Le vol 3597 devait initialement atterrir sur la piste 14, la principale piste d'atterrissage de l'aéroport international de Zurich, qui était équipée d'un système ILS fournissant un guidage latéral et vertical vers la piste. L'enregistreur phonique (CVR) enregistre les discussions entre le commandant Lutz et le copilote Löhrer sur l'approche vers la piste 14, ainsi que la demande du commandant au copilote d'annoncer l'altitude lorsque l'avion atteindrait 100 pieds (30 m) au-dessus de l'altitude de décision (DA) - l'altitude à laquelle une décision d'atterrir ou d'effectuer une approche interrompue doit être immédiatement prise par les pilotes.

Cependant, le vol 3597 était en retard et n'aller atteindre Zurich qu'après 22 h 0, ce qui nécessitait une modification de son plan d'approche. Afin de se conformer à une nouvelle loi des autorités suisse visant à réduire la pollution sonore crée par les avions en approche en fin de soirée, qui passent au-dessus du sud de l'Allemagne, le contrôle aérien de Zurich a redirigé tous les vols en approche finale depuis la piste 14, alors équipée d'un ILS, vers la piste 28, moins précise et imposant une approche de type VOR/DME. Ce changement de piste a forcé le commandant à abandonner son approche ILS prévue et a obligé le copilote à consulter les cartes Jeppesen pour la piste 28. Les cartes comprenaient notamment un nouvel ensemble dinformation et de paramètres d'approche, dont la plus cruciale est l'altitude minimale de descente (MDA) plus élevée.

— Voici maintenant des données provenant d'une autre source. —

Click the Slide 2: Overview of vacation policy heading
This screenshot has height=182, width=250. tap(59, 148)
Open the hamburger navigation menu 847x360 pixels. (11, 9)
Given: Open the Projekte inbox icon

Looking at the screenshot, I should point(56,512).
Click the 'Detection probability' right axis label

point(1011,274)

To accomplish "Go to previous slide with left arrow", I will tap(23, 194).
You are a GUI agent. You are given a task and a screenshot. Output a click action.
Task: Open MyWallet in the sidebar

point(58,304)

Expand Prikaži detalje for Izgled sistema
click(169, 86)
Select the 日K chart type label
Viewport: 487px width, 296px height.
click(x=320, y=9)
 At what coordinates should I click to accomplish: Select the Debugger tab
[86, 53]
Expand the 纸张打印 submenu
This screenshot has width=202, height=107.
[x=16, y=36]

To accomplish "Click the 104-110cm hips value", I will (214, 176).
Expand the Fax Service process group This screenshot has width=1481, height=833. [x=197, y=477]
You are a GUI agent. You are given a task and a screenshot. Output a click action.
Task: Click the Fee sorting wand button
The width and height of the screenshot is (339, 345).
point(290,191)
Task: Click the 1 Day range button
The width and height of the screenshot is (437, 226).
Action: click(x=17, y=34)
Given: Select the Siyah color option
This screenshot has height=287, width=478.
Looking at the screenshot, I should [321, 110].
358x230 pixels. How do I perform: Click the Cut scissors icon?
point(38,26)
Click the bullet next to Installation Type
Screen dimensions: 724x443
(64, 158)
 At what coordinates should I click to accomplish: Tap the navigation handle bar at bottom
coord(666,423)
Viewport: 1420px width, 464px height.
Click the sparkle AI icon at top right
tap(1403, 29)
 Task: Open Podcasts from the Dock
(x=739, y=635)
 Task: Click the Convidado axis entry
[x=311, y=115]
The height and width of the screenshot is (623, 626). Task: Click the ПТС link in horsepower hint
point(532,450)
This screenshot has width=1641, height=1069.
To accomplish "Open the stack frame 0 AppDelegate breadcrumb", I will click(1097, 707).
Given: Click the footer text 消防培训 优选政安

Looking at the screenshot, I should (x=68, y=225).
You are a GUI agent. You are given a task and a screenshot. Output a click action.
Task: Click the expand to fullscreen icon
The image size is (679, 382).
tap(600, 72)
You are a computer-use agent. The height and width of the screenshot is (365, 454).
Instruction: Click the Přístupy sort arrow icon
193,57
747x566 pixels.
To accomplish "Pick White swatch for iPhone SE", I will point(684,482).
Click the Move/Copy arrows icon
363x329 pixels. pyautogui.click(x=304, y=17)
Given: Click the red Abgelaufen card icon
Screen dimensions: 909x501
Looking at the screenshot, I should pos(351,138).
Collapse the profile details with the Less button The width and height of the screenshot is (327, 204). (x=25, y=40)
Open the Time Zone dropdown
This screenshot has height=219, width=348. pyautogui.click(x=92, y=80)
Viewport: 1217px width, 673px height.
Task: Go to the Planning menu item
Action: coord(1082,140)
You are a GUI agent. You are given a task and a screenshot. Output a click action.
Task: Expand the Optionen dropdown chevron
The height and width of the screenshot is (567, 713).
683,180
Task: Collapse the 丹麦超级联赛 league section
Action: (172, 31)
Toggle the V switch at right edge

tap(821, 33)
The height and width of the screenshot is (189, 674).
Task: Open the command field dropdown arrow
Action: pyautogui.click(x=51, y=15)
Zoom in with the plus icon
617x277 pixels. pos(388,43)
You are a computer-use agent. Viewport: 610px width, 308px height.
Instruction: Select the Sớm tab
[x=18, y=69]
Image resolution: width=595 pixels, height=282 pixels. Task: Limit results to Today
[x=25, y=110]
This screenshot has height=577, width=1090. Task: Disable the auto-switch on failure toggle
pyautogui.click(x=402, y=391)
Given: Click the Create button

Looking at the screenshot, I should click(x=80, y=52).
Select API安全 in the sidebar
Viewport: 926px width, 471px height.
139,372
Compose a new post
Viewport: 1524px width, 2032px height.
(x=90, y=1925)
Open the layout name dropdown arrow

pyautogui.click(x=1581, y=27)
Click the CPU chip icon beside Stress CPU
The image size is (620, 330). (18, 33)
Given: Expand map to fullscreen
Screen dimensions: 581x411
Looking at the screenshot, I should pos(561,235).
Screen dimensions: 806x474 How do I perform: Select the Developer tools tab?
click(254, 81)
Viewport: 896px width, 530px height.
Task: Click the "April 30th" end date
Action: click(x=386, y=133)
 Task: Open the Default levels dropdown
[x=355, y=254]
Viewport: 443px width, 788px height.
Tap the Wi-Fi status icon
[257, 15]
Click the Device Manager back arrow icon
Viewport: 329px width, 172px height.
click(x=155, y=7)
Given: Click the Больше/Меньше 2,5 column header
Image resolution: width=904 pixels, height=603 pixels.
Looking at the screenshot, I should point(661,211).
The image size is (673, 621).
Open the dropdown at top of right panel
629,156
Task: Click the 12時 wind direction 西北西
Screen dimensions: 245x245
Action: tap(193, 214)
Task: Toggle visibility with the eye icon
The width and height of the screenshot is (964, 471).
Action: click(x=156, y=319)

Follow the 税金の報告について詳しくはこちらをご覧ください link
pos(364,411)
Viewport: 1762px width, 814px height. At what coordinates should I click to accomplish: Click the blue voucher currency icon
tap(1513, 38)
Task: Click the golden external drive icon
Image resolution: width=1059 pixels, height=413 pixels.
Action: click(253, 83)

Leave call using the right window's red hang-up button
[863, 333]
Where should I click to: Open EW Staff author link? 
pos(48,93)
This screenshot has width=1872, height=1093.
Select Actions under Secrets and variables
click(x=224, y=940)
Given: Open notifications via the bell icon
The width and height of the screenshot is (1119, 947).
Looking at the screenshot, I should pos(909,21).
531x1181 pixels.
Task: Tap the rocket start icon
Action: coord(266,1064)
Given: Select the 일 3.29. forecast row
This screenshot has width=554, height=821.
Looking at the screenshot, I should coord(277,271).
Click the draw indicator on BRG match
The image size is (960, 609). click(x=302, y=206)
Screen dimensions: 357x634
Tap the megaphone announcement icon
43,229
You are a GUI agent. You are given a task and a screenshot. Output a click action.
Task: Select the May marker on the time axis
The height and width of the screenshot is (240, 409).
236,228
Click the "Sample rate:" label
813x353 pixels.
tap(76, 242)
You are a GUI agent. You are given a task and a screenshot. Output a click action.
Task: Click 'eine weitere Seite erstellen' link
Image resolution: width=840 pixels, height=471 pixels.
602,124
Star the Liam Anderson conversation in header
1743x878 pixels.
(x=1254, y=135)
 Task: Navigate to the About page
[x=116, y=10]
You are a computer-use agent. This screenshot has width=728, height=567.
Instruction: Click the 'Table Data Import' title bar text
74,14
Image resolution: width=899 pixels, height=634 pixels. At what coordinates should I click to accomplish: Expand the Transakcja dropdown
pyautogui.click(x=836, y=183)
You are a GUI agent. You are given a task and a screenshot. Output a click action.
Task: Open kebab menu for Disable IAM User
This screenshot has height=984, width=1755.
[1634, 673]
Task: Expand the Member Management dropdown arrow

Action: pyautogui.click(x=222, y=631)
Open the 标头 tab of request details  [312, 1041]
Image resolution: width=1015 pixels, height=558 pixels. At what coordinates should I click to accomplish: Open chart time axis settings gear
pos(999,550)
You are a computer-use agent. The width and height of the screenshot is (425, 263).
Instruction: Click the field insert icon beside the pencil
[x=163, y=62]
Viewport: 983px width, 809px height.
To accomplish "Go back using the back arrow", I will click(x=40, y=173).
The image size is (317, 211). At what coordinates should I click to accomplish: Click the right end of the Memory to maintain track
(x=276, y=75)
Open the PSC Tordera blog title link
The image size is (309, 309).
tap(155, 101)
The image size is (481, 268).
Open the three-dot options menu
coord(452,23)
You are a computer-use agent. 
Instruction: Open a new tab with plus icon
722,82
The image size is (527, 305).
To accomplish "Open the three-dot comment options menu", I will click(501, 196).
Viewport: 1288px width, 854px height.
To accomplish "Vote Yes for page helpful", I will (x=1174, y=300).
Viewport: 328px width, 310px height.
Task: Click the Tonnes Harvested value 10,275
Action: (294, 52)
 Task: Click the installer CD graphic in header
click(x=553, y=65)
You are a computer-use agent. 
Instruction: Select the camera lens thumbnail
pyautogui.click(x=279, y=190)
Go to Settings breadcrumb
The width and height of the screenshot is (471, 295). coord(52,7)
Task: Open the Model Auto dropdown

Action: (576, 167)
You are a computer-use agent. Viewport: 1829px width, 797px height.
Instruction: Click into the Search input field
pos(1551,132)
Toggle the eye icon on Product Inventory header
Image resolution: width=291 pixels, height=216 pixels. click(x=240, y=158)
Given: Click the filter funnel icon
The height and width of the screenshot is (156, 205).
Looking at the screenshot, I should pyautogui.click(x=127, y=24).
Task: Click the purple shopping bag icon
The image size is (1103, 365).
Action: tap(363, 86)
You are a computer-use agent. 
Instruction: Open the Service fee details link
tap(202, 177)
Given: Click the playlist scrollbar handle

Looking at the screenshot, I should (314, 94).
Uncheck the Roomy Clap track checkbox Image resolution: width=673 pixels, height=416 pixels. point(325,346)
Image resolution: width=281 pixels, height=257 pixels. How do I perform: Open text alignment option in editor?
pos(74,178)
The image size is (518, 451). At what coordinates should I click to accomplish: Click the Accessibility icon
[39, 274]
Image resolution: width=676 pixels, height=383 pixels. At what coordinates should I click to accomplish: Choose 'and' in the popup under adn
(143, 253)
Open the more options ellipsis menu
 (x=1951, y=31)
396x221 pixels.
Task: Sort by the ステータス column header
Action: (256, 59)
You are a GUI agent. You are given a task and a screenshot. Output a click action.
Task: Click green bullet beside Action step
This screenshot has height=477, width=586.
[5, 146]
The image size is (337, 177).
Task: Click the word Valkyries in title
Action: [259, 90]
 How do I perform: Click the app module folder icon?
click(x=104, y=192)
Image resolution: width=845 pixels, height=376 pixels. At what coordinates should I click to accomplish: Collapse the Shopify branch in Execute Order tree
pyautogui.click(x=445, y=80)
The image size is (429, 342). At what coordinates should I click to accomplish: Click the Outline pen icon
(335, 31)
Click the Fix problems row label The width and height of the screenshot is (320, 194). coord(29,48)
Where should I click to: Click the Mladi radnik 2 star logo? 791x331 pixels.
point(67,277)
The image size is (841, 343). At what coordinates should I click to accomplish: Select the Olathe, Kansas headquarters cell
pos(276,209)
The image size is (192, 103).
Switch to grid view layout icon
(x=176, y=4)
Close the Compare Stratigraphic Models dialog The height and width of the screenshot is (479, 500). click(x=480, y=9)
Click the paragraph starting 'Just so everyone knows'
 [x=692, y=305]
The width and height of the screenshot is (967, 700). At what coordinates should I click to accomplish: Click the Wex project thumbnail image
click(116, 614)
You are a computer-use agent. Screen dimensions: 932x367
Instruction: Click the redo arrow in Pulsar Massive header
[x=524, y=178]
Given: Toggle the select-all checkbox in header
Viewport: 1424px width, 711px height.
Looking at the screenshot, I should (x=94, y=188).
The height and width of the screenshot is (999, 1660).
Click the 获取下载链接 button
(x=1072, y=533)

La MDA indique l'altitude minimale pour voler en toute sécurité au-dessus de tout obstacle ou relief dans la trajectoire d'approche finale avant d'établir un contact visuel avec la piste. Contrairement à l'altitude de décision durant une approche de précision, la MDA exige qu'après avoir franchi le repère d'approche finale, le pilote descende et maintienne l'altitude minimale jusqu'à ce qu'il signale que la piste soit en vue, ce qui permet d'effectuer l'atterrissage à vue en toute sécurité. Contrairement à l'approche ILS, qui affiche la position latérale et verticale, l'approche VOR/DME affiche uniquement la position latérale de l'avion et sa distance par rapport à la piste. En raison du risque accrue d'erreur de l'azimut associée à l'utilisation du VOR et du manque de guidage vertical vers la piste, la MDA est donc souvent plus élevée que l'altitude de décision utilisée lors d'une approche ILS.

Bien que les deux pilotes étaient basés à Zurich et que le CVR reprenne la question du commandant Lutz au copilote Löhrer concernant la familiarité de ce dernier avec l'approche vers la piste 28, ce que le copilote a confirmé avoir déjà fait, le commandant a mis l'avion dans une descente trop rapide qui a amené le vol 3597 à la MDA beaucoup trop tôt. Lorsque le copilote a signalé que l'avion avait atteint 100 pieds au-dessus de la MDA, le CVR enregistre le commandant demandant à son copilote : « Avons-nous un contact visuel avec le sol ? » ; le copilote Löhrer a hésité avant de répondre : « Oui ». Cependant, les simulations de vol programmés avec l'heure de la journée, le relief et les conditions météorologiques auxquels l'équipage faisait face à ce moment-là ont permis aux enquêteurs de déterminer que les deux pilotes pouvaient seulement voir le terrain vallonné au-dessus duquel l'avion volait à ce stade de l'approche.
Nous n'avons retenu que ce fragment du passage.